Giovanni Orelli, scrittore e poeta contadino di Bedretto. Dalla valanga alla città di Lugano


 «Nel 1601, Keplero, l’astronomo tedesco che allora aveva trent’anni e neanche un soldo, regalò al suo migliore amico un fiocco di neve, perché se lo guardi è bello come un diamante. Ma quando i fiocchi diventano miliardi e poi diventano una valanga, allora non stiamo più parlando di gioielli. Io ero stufo di vedere neve e nel 1951 ci faceva anche paura. In marzo ci fu l’evacuazione». Giovanni Orelli ci porta nel suo studio, che non è nella casa di un esiliato, ma il posto dove vive, nella città che ormai è diventata la sua da oltre mezzo secolo, Lugano.
Siamo venuti per parlare con lo scrittore di Bedretto del suo rapporto con la montagna, senza sentimentalismi, tenendo insieme tutta la complessità di qualcuno che conosce più ambienti, più culture, che conosce l’andarsene e l’arrivare.
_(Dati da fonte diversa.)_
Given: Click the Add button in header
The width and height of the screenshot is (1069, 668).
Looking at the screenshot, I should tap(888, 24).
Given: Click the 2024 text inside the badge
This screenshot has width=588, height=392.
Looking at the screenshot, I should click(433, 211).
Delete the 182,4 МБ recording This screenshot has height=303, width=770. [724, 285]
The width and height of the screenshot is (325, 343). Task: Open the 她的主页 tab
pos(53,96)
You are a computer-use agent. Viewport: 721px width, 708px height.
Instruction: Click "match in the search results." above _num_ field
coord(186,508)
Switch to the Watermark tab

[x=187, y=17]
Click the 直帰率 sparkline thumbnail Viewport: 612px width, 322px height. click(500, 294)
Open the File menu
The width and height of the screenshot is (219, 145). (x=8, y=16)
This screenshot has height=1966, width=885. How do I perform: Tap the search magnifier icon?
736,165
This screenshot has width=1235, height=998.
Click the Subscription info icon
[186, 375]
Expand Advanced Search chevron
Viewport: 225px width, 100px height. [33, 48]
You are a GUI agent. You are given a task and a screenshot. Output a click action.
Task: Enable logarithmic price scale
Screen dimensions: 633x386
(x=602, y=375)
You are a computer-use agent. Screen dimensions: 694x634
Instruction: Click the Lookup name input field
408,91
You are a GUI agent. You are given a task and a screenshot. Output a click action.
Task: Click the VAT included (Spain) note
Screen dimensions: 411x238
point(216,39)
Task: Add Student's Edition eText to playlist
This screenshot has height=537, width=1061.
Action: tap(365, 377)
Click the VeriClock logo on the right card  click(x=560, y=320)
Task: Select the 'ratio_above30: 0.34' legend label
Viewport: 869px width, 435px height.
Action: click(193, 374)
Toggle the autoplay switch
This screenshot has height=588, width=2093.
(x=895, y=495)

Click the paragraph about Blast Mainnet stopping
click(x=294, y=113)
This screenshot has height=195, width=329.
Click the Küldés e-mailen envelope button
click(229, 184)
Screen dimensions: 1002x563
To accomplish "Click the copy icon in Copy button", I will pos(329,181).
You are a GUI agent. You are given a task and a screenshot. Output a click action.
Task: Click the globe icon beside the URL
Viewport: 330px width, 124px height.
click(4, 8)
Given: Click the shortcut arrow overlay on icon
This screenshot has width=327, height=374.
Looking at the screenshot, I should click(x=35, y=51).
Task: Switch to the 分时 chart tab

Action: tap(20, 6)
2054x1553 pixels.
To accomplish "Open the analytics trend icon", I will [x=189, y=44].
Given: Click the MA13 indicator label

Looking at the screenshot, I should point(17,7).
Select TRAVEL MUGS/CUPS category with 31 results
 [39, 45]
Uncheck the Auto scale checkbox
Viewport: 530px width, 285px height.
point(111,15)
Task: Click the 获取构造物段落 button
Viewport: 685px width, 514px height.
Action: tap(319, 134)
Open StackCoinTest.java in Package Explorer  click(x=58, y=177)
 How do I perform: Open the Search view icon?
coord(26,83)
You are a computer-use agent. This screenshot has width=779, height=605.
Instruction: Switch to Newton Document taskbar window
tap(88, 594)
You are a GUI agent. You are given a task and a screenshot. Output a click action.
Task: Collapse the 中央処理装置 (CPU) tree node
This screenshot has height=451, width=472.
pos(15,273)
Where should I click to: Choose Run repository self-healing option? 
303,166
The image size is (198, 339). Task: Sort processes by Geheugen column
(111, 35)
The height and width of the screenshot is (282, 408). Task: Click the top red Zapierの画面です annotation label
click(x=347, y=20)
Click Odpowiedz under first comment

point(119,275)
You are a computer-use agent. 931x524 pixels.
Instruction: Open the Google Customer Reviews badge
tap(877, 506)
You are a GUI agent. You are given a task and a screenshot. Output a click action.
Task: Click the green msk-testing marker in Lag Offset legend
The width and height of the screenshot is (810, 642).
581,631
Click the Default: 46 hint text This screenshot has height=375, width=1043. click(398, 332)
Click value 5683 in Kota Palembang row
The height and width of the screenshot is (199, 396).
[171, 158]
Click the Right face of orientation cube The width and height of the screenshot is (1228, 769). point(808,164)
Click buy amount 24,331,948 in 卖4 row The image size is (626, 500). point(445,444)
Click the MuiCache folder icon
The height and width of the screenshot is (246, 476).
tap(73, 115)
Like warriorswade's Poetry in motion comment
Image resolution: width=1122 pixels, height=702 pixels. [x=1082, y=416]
Pensiamo che un’identità sia fatta di molte cose: è importante dove siamo nati, come siamo cresciuti, che cosa riempiva i nostri occhi e le nostre orecchie da bambini; e poi importa come tutto questo, durante il viaggio nell’età adulta, sia rimasto spiegazzato in valigia oppure sia stato tirato fuori, e come, e quando, e da chi. E se è diventato poesia, ricchezza e saggezza, come nel caso di Orelli, allora ci interessa ancora di più.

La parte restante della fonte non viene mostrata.